Blogged some notes on the new (still MIT licensed)...

Blogged some notes on the new (still MIT licensed) Whisper Turbo model, quietly released by OpenAI yesterday

It’s both smaller and 8x faster than their previous Whisper Large https://simonwillison.net/2024/Oct/1/whisper-large-v3-turbo-model/

And you can run it on a Mac with “pip install mlx-whisper” and then:

import mlx_whisper
print(mlx_whisper.transcribe(
"path/to/audio",
path_or_hf_repo="mlx-community/whisper-turbo"
)["text"])

Like 1 October at 15:44 | Open on fedi.simonwillison.net

4 comments

@simon interesting they are releasing speech to text models. I wonder will anyone be releasing improved text to speech models anytime soon?

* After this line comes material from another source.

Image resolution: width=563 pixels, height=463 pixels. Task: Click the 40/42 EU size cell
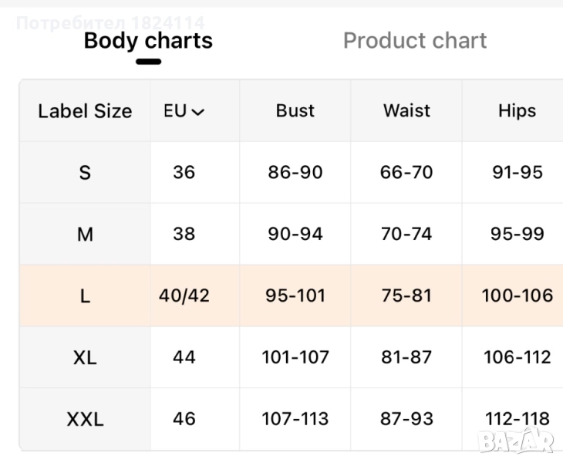coord(184,296)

1 October at 15:58 | Open on fosstodon.org

@ianthetechie they haven’t ever released those models as open weights, just via their API

I expect they may announce improved API versions of their text to speech stuff today at their DevDay event

1 October at 16:00 | Open on fedi.simonwillison.net

@simon on an Intel-silicon Mac, or only the Apple sand?

1 October at 18:30 | Open on toolsforthought.social

@billseitz not sure! Would be interested to hear from an Intel Mac use who’s tried it out

2 October at 1:50 | Open on fedi.simonwillison.net